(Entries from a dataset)

^^^^

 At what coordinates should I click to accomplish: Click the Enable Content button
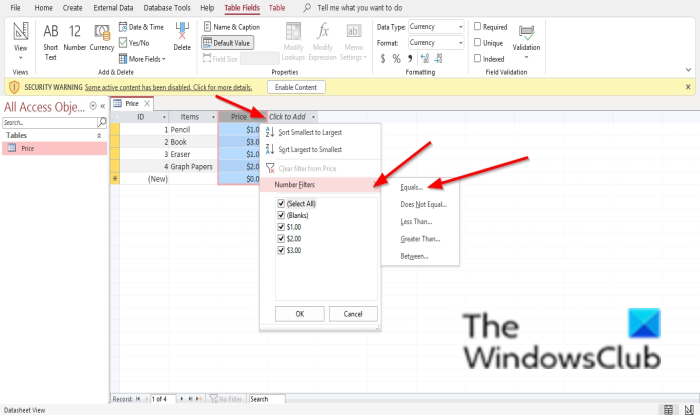(296, 87)
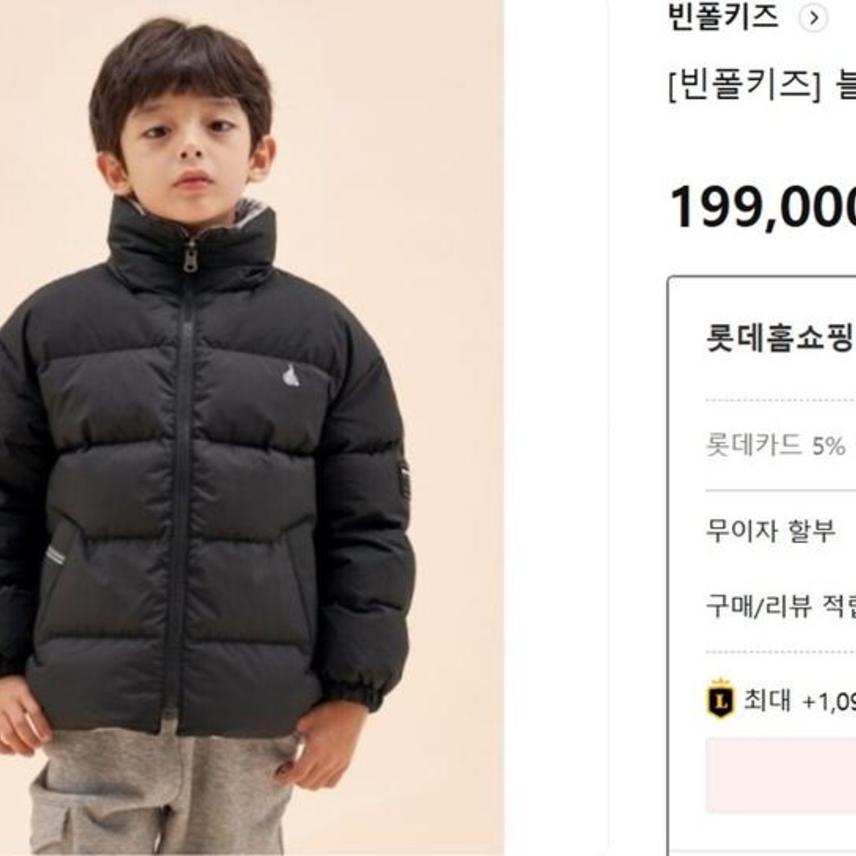The height and width of the screenshot is (856, 856).
Task: Expand the 무이자 할부 installment info
Action: click(x=771, y=530)
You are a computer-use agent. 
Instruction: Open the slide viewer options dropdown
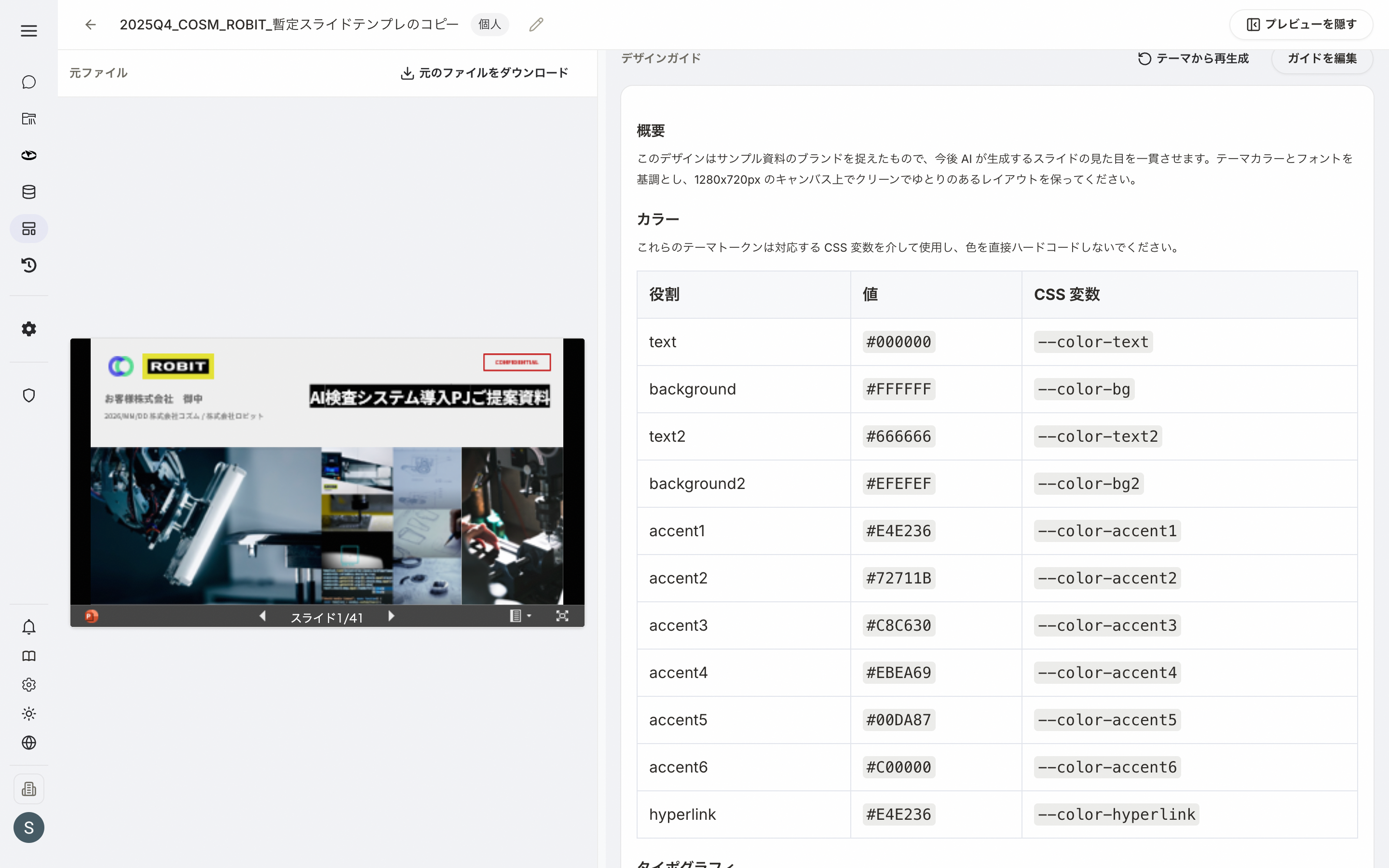coord(520,616)
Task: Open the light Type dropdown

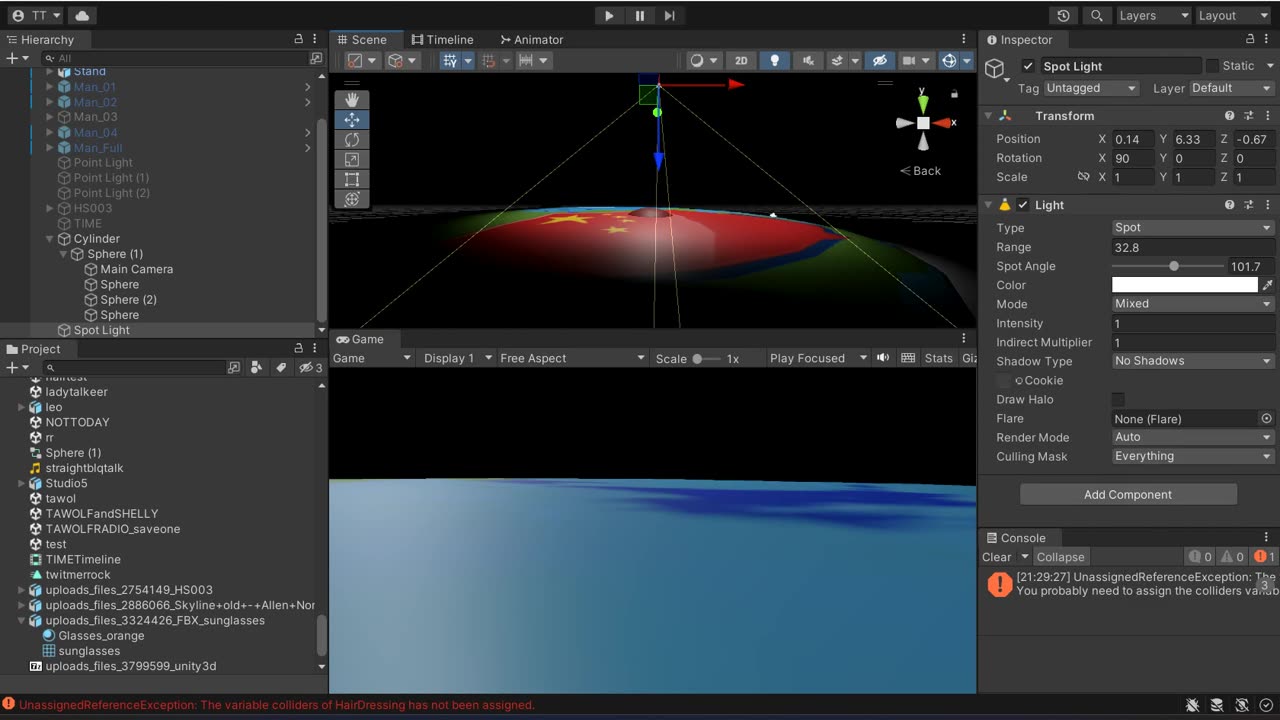Action: point(1193,228)
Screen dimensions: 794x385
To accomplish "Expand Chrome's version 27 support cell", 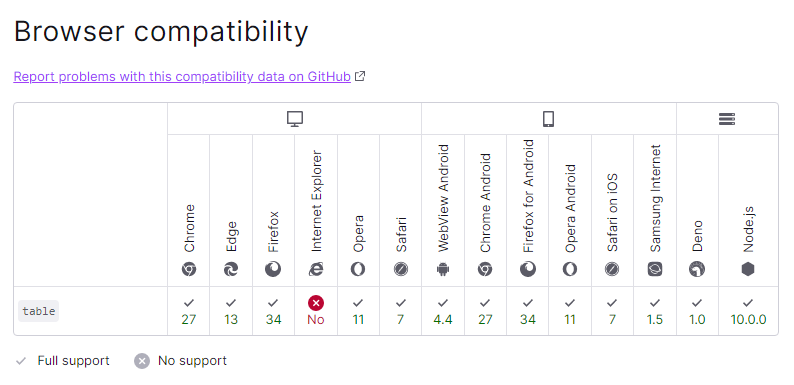I will point(189,311).
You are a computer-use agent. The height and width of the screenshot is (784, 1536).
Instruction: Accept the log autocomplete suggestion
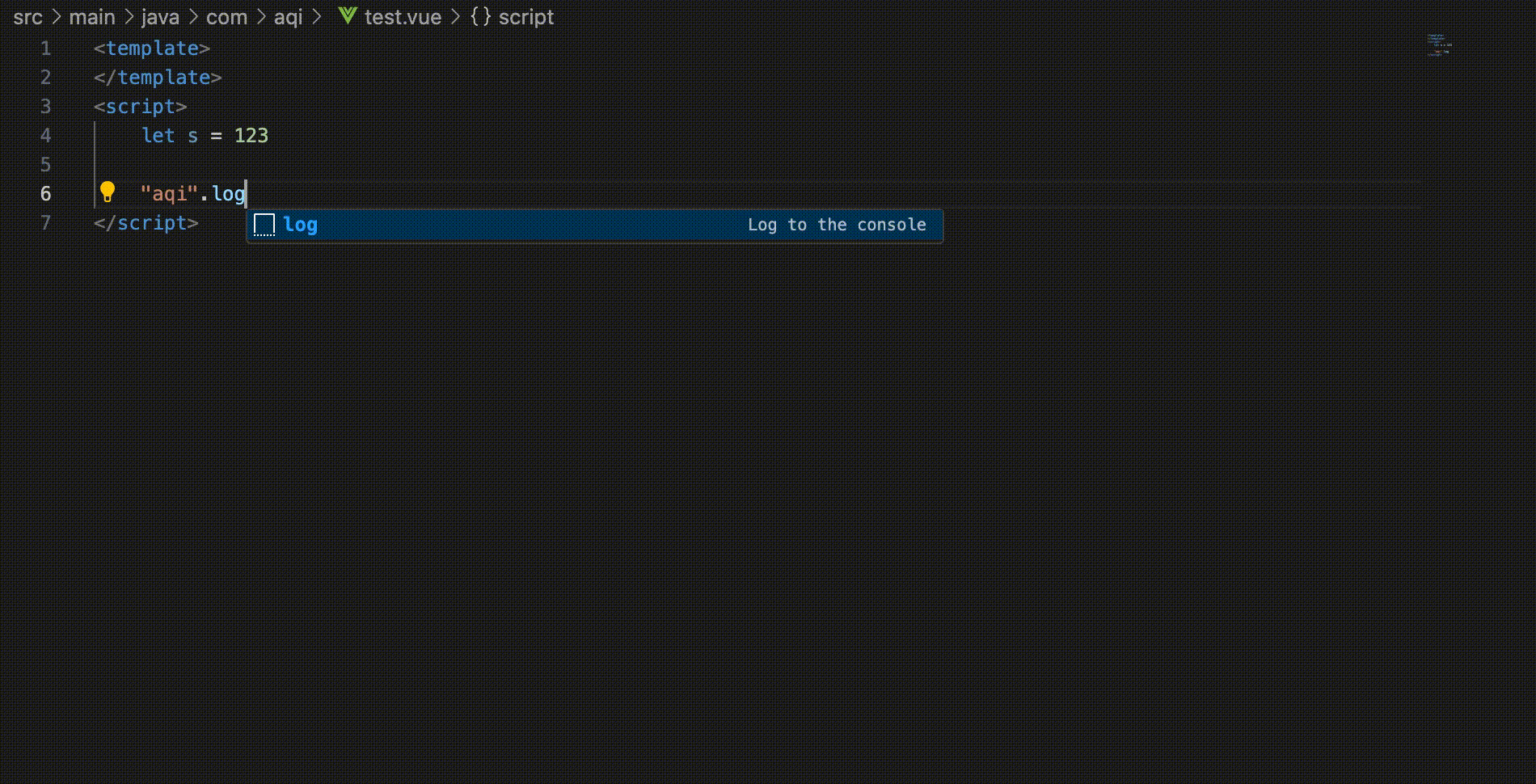[301, 225]
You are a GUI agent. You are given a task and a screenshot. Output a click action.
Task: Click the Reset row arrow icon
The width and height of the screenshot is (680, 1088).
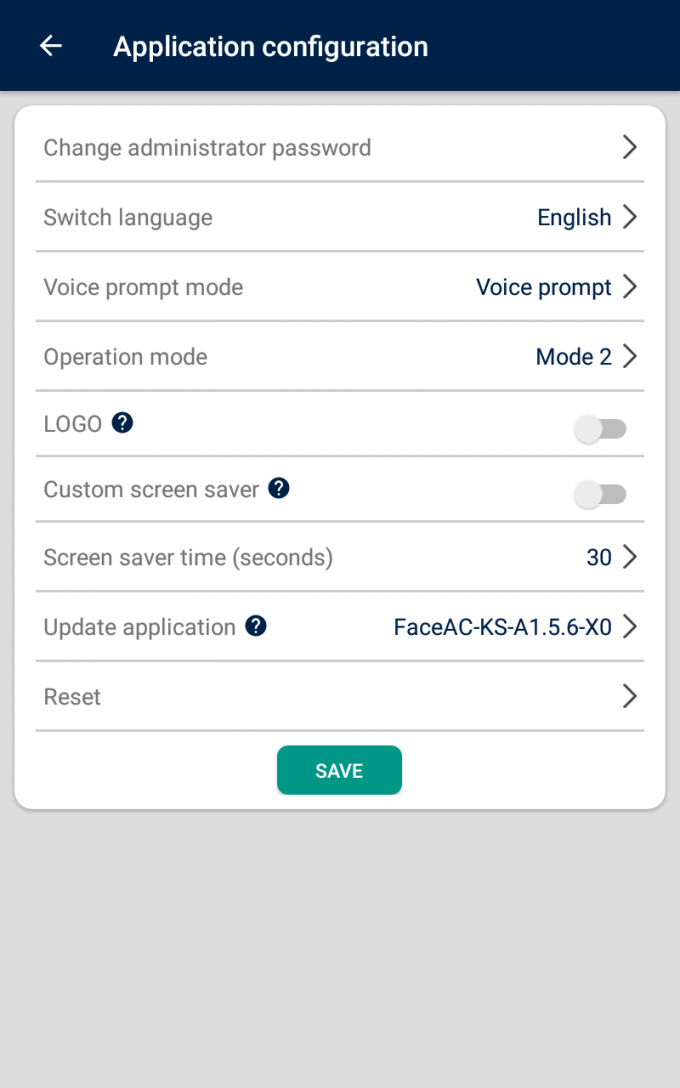coord(629,696)
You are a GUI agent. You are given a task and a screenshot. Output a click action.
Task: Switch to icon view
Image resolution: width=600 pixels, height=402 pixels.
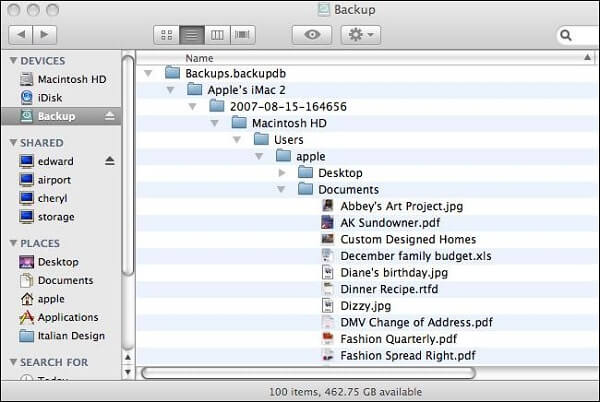pyautogui.click(x=166, y=35)
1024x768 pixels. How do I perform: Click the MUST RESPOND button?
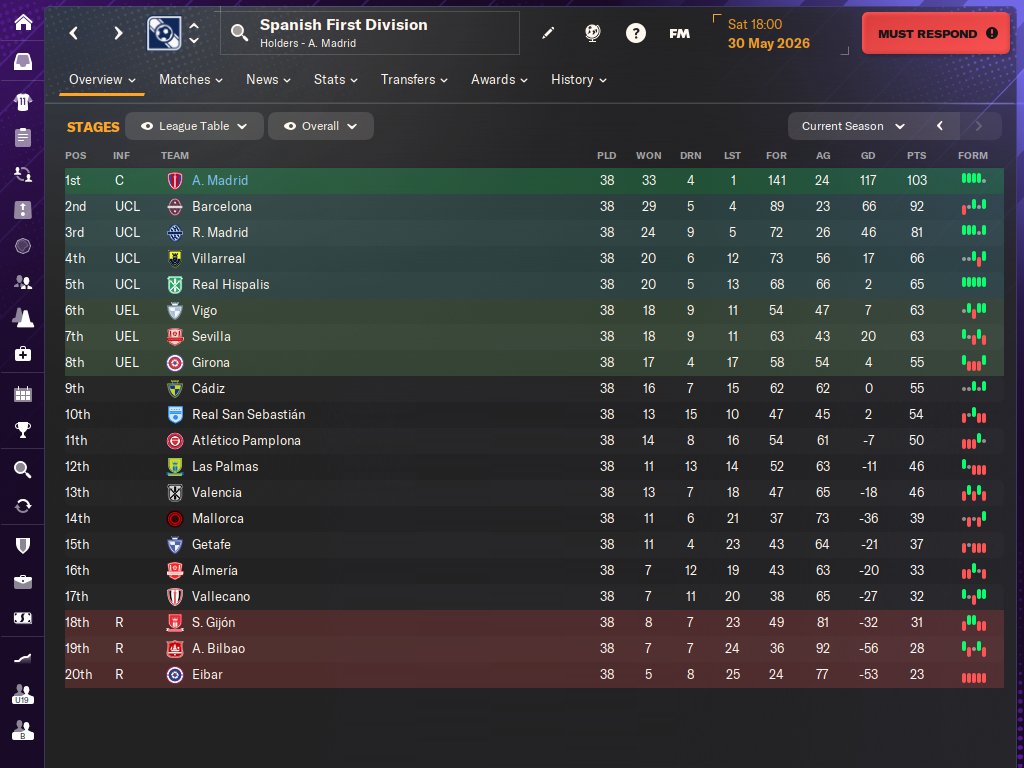[936, 33]
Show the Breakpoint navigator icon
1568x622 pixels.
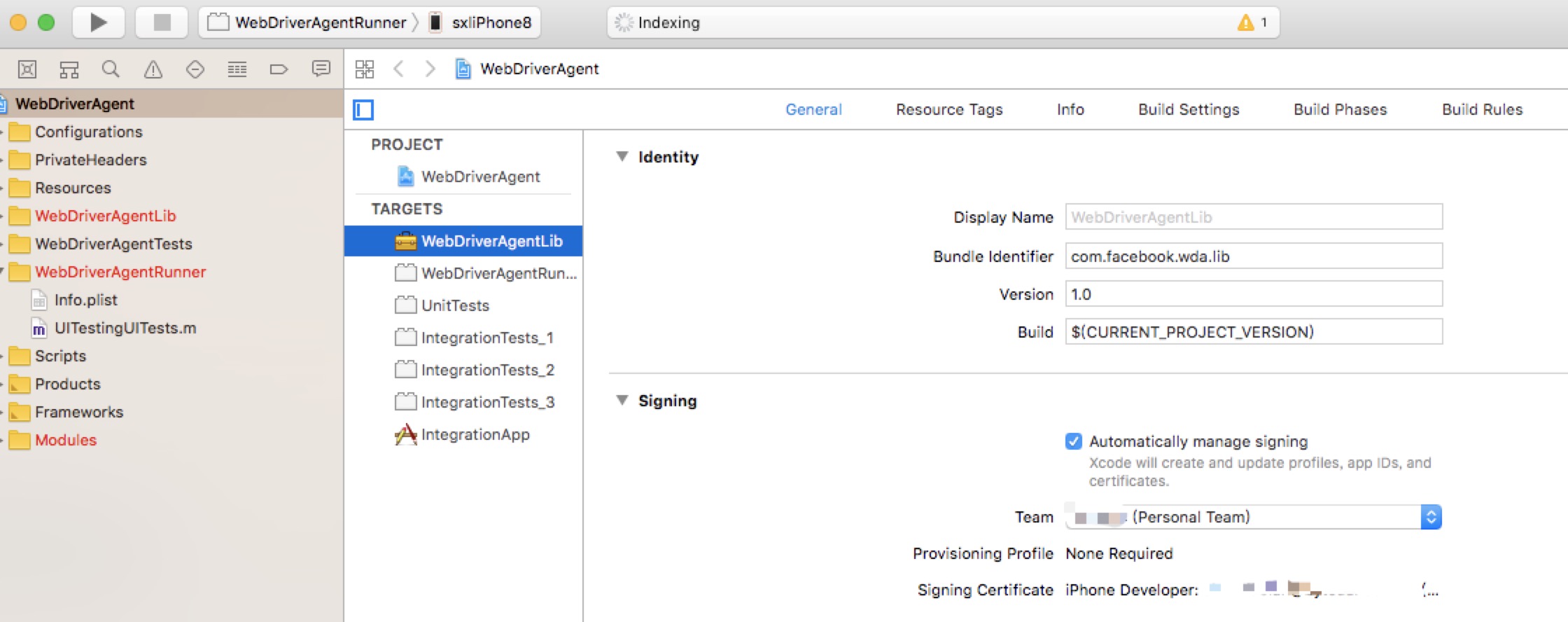click(x=279, y=69)
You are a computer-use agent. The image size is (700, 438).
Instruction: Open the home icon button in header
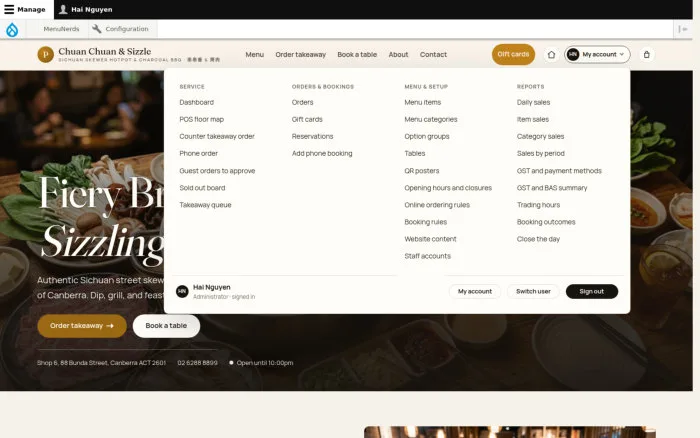pyautogui.click(x=551, y=54)
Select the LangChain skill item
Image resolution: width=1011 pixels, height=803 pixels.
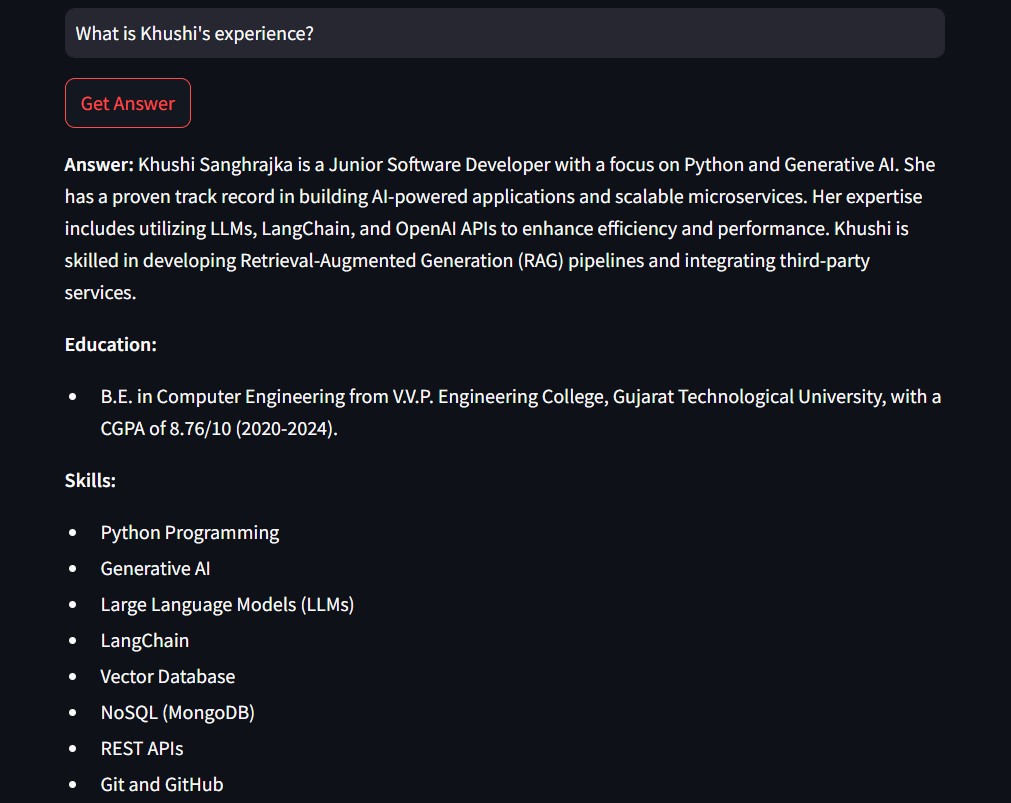(x=145, y=641)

^^^^

Rewrite the records starting at the line that contains "You are a computer-use agent. The height" and ending at the line that contains "click(x=279, y=69)", replacing "Breakpoint navigator" with "Debug navigator" and leaving everything else unchanged. Omit the pictures from your answer.

*Written solution*
You are a computer-use agent. The height and width of the screenshot is (784, 1536).
Instruction: Accept the log autocomplete suggestion
[301, 225]
You are a GUI agent. You are given a task and a screenshot. Output a click action.
Task: Click the Reset row arrow icon
The width and height of the screenshot is (680, 1088).
coord(629,696)
You are a GUI agent. You are given a task and a screenshot. Output a click action.
Task: Switch to icon view
Image resolution: width=600 pixels, height=402 pixels.
pyautogui.click(x=166, y=35)
1024x768 pixels. How do I perform: Click the MUST RESPOND button?
[936, 33]
Show the Debug navigator icon
1568x622 pixels.
click(x=279, y=69)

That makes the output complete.